**WORK ITEM:**
Pictures stay out of the copy; output exactly the lines from the one containing "Where should I" through the end of the material.

**MATERIAL FOR THIS TASK:**
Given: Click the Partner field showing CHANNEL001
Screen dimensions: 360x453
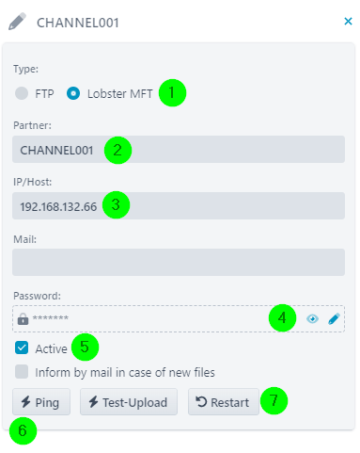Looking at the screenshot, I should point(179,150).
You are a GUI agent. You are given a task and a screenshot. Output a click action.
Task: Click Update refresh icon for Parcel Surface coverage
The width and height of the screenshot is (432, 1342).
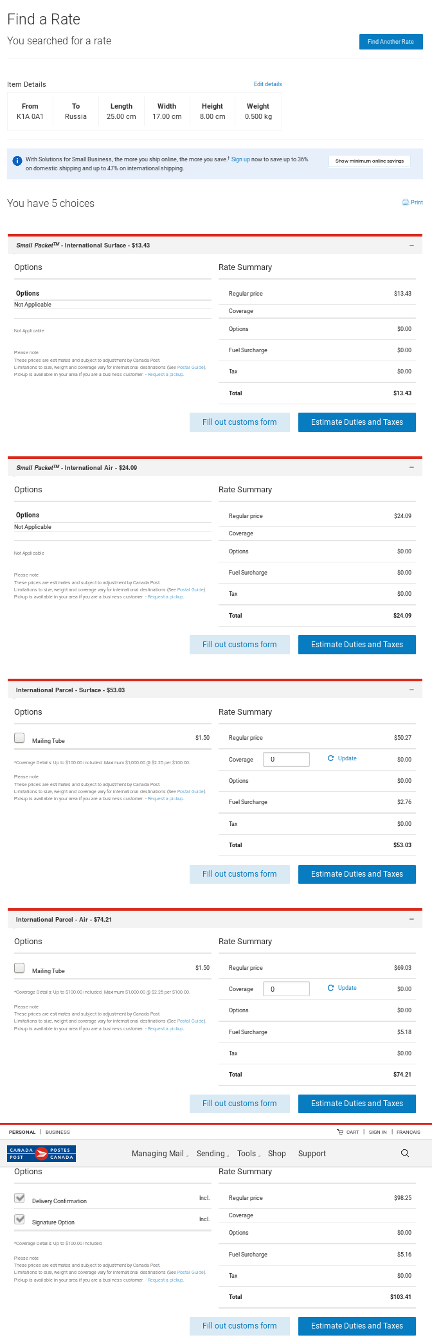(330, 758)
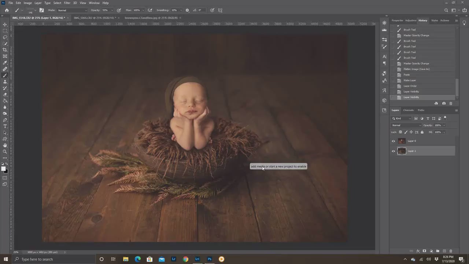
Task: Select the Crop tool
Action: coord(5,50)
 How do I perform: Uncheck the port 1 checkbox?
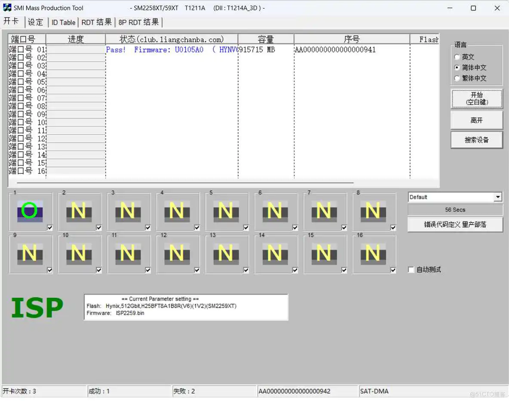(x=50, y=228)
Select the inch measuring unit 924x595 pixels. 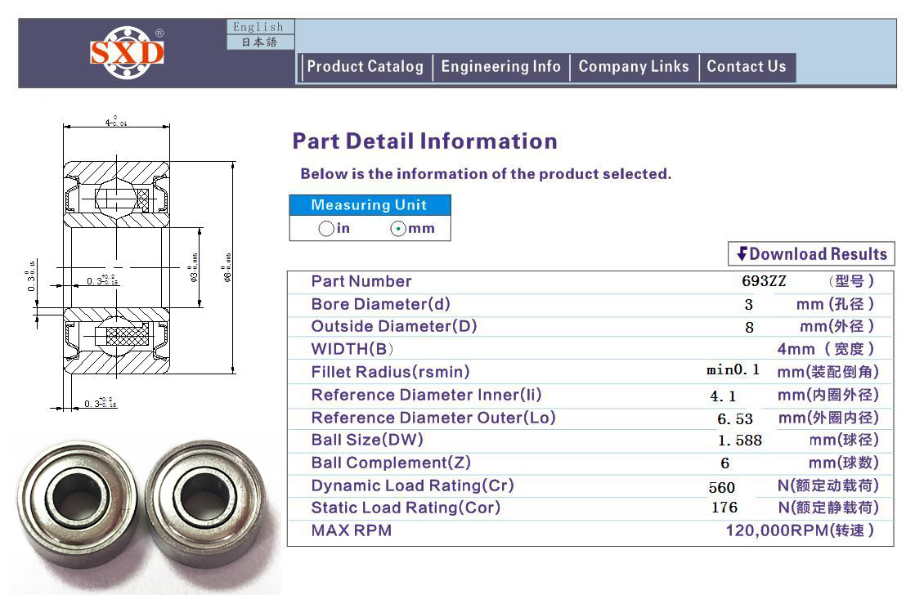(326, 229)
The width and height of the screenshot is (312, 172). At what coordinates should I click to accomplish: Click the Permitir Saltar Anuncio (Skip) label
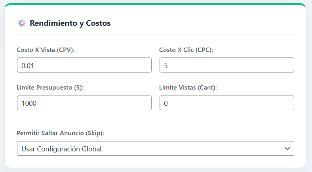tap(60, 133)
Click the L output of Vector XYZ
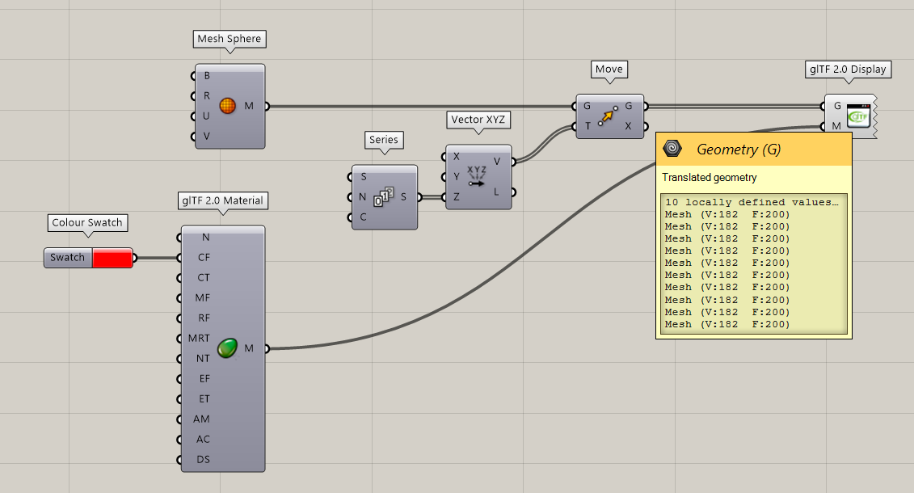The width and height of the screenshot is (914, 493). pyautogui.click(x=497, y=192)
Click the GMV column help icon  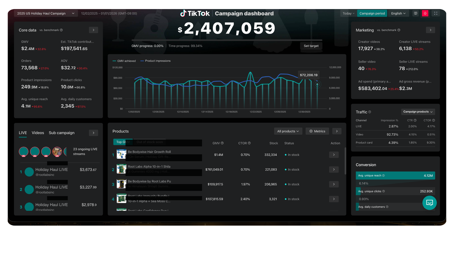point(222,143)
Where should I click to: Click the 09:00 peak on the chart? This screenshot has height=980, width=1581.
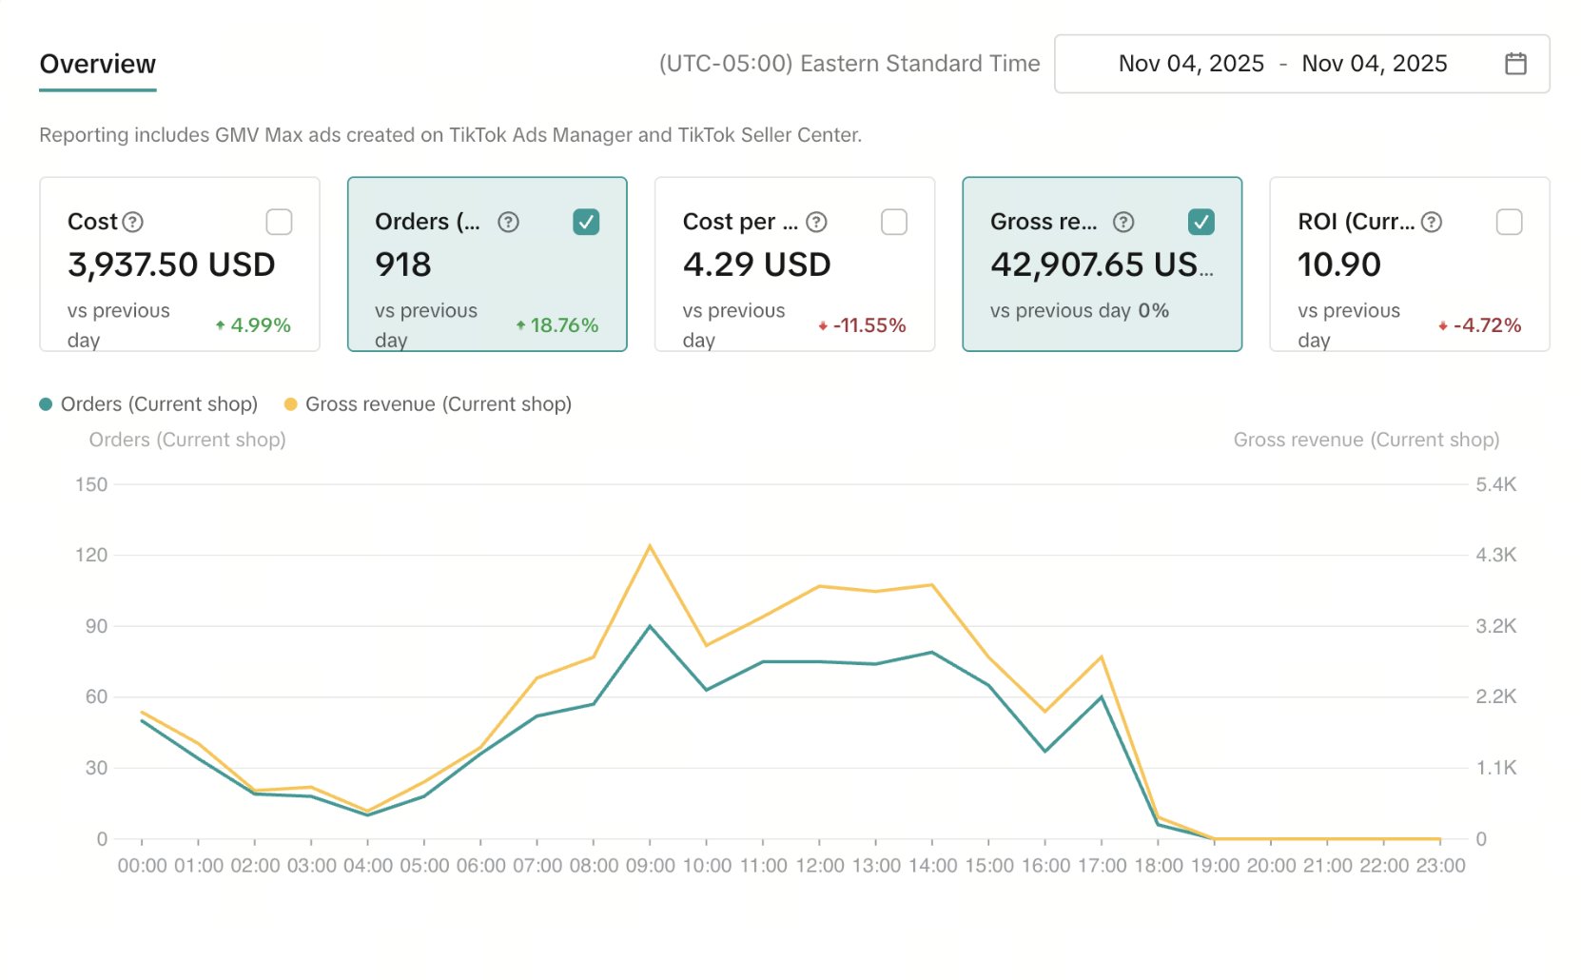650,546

**REPLY TO THE TASK:**
Where should I click to: Click the 09:00 peak on the chart? This screenshot has height=980, width=1581.
650,546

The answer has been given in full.